Tuesday, February 15, 2022

Moral Virtue, Aristotle, and Machiavelli

 

Moral Virtue, Aristotle, and Machiavelli

Peter Schultz

 

            I have said that, for Aristotle, the alternative to greatness isn’t goodness. It’s hedonism. This has something to do with the status of moral virtue, as we’ll see.

 

            For Machiavelli, the alternative to greatness isn’t goodness because there is no real alternative to greatness. Humans, as he says in The Prince, have to learn to be able not to be good in order to succeed. For Machiavelli, goodness may be said to be “socially constructed.” The moral virtues aren’t real, they aren’t natural, as are the moral vices.

 

            Hedonism isn’t an option for Machiavelli because in a world that is simply material, matter in motion, hedonism is indistinguishable from [self] indulgence. In a material world, indulgence must mean indulging in bodies or matter of some kind – human bodies, food, drink, drugs, etc. Hedonism understood as not being self-indulgence requires a world that is receptive to longings that are not material, desires for things not simply matter or material like love or art or truth.

 

            There is some agreement between Aristotle and Machiavelli regarding moral virtue. For Aristotle, the peak of moral virtue is magnanimity, which is a kind of greatness, “the great souled man.” So those craving to be morally virtuous are craving, ultimately, greatness. Moral virtue at its peak is indistinguishable from a kind of vanity, which is of course a vice. This helps explain why Aristotle did not think that goodness was an alternative, a viable alternative to greatness.

 

            For Machiavelli, the moral virtues are actually vices, splendid vices sometimes but still vices. For example, to be liberal requires wealth, possessions, property, but wealth, possessions, and property must be acquired. And, of courses, in the world acquisition requires rapaciousness, taking, either from the world or from others. To be liberal requires rapaciousness. The moral virtue of liberality rests on the vice of rapaciousness.

 

            So humans are compelled to embrace vice, even to be virtuous. Men are compelled to be bad just as they are, according to Christianity, compelled to sin. That is, men are compelled to embrace vice even to be morally virtuous and certainly they are compelled to embrace vice in order to succeed.

 

            The peak of humanity for Machiavelli, the greatest success, is greatness.

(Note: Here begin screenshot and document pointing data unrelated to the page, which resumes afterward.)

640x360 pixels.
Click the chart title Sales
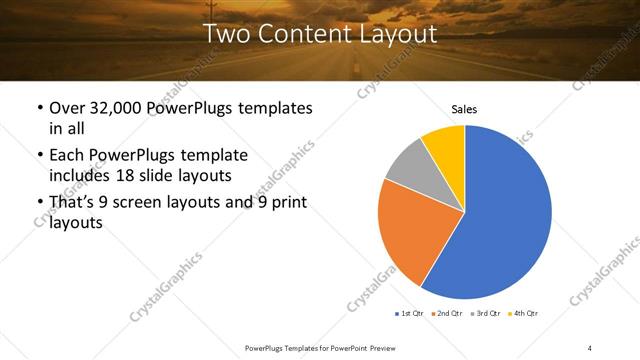pos(465,109)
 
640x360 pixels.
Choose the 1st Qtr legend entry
pos(411,314)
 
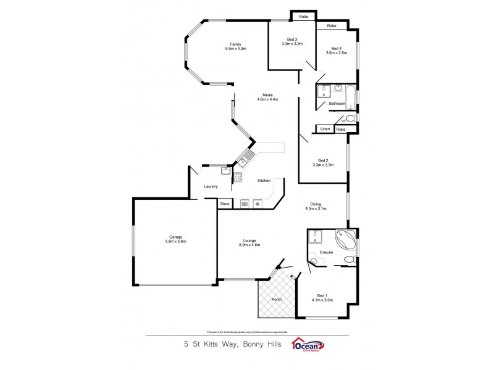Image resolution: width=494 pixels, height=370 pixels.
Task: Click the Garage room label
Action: tap(175, 237)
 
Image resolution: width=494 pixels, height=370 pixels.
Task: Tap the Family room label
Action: tap(235, 44)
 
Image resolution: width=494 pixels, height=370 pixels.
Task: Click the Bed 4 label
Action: tap(336, 49)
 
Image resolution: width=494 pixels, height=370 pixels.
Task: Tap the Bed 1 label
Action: tap(322, 295)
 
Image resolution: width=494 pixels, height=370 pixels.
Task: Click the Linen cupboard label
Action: tap(325, 129)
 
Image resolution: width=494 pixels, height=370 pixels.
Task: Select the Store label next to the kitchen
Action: tap(225, 203)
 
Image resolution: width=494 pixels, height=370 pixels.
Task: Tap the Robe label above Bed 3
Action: tap(303, 16)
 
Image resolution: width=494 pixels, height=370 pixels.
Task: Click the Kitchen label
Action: tap(264, 180)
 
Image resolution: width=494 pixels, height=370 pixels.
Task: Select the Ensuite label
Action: tap(327, 252)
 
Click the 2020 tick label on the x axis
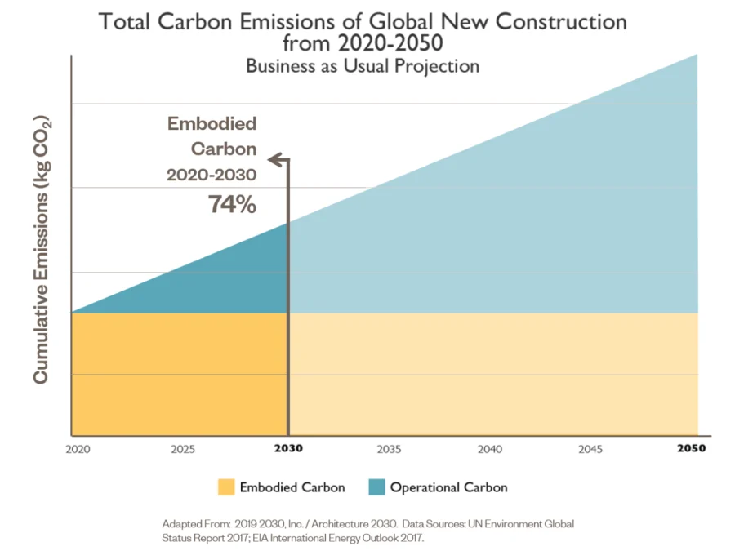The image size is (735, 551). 78,449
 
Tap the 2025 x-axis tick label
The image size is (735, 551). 183,449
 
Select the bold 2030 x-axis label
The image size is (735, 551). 288,449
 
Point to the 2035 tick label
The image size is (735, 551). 389,449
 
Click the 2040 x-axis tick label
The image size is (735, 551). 490,449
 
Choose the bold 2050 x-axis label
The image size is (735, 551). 692,449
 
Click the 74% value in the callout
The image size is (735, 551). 232,204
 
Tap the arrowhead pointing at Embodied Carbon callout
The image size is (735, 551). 275,158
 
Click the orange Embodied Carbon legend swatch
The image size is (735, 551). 225,487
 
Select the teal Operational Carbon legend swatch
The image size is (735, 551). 376,487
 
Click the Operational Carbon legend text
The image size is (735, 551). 448,487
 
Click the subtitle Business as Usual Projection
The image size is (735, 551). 363,66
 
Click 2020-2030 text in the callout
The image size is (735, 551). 212,176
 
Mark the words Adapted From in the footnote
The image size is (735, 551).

Greatness is what the best human beings seek or crave, in part because moral virtue isn’t “real.” Men are taught to be good so as to be controlled; they are taught to desire to be good but this is a desire they can never fulfill given the unreality of moral virtue. That humans continually fail to be virtuous isn’t their or even a fault. It could be said that Machiavelli thought that “men are bad,” but that would be misleading. For Machiavelli, humans are humans, controlled ultimately by passions, by desires like greed, lust, etc. because in a material world our passions have to seek matter of some kind. This is just a fact; this is just, as Machiavelli said in The Prince, “the effectual truth.” Ignore it at your peril.